Content starts

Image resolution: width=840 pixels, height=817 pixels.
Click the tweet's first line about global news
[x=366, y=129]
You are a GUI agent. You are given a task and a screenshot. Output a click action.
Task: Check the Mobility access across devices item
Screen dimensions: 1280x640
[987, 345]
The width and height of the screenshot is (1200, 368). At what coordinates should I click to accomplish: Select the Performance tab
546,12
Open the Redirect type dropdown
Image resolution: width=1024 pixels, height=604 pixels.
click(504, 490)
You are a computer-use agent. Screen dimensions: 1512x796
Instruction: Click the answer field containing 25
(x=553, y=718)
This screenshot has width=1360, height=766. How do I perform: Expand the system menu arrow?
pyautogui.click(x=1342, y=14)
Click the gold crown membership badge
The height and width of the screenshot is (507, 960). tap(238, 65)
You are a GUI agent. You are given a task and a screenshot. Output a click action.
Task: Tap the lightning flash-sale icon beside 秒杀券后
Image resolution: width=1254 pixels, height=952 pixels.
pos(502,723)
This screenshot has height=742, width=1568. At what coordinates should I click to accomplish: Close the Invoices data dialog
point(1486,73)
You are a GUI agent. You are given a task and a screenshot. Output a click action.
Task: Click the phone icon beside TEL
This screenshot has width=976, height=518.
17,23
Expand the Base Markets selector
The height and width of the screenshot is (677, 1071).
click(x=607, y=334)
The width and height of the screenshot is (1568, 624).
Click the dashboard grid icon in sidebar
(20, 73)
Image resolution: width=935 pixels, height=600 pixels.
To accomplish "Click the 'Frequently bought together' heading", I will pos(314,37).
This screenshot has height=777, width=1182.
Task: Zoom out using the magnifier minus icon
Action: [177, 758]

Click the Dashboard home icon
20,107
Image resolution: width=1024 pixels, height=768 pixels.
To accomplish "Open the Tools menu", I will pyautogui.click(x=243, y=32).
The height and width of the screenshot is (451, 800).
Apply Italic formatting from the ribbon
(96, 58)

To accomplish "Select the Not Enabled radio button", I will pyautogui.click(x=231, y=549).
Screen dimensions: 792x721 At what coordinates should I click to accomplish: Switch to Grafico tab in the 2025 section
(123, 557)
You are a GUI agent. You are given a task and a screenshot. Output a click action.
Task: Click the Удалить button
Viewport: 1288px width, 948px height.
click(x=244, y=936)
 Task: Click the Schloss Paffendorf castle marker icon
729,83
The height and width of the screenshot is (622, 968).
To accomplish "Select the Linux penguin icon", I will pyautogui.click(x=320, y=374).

Content ends

• ACTIVITY:
Would you please copy out every line of the data exactly?

• FINISHED EXERCISE:
Image resolution: width=840 pixels, height=817 pixels.
Click the tweet's first line about global news
[x=366, y=129]
You are a GUI agent. You are given a task and a screenshot. Output a click action.
Task: Check the Mobility access across devices item
Screen dimensions: 1280x640
[987, 345]
The width and height of the screenshot is (1200, 368). At what coordinates should I click to accomplish: Select the Performance tab
546,12
Open the Redirect type dropdown
Image resolution: width=1024 pixels, height=604 pixels.
click(504, 490)
You are a computer-use agent. Screen dimensions: 1512x796
Instruction: Click the answer field containing 25
(x=553, y=718)
This screenshot has width=1360, height=766. How do I perform: Expand the system menu arrow?
pyautogui.click(x=1342, y=14)
Click the gold crown membership badge
The height and width of the screenshot is (507, 960). tap(238, 65)
You are a GUI agent. You are given a task and a screenshot. Output a click action.
Task: Tap the lightning flash-sale icon beside 秒杀券后
Image resolution: width=1254 pixels, height=952 pixels.
pos(502,723)
This screenshot has height=742, width=1568. At what coordinates should I click to accomplish: Close the Invoices data dialog
point(1486,73)
You are a GUI agent. You are given a task and a screenshot. Output a click action.
Task: Click the phone icon beside TEL
This screenshot has width=976, height=518.
17,23
Expand the Base Markets selector
The height and width of the screenshot is (677, 1071).
click(x=607, y=334)
The width and height of the screenshot is (1568, 624).
Click the dashboard grid icon in sidebar
(20, 73)
Image resolution: width=935 pixels, height=600 pixels.
To accomplish "Click the 'Frequently bought together' heading", I will pos(314,37).
This screenshot has height=777, width=1182.
Task: Zoom out using the magnifier minus icon
Action: [177, 758]

Click the Dashboard home icon
20,107
Image resolution: width=1024 pixels, height=768 pixels.
To accomplish "Open the Tools menu", I will pyautogui.click(x=243, y=32).
The height and width of the screenshot is (451, 800).
Apply Italic formatting from the ribbon
(96, 58)

To accomplish "Select the Not Enabled radio button", I will pyautogui.click(x=231, y=549).
Screen dimensions: 792x721 At what coordinates should I click to accomplish: Switch to Grafico tab in the 2025 section
(123, 557)
You are a GUI agent. You are given a task and a screenshot. Output a click action.
Task: Click the Удалить button
Viewport: 1288px width, 948px height.
click(x=244, y=936)
 Task: Click the Schloss Paffendorf castle marker icon
729,83
The height and width of the screenshot is (622, 968).
To accomplish "Select the Linux penguin icon", I will pyautogui.click(x=320, y=374).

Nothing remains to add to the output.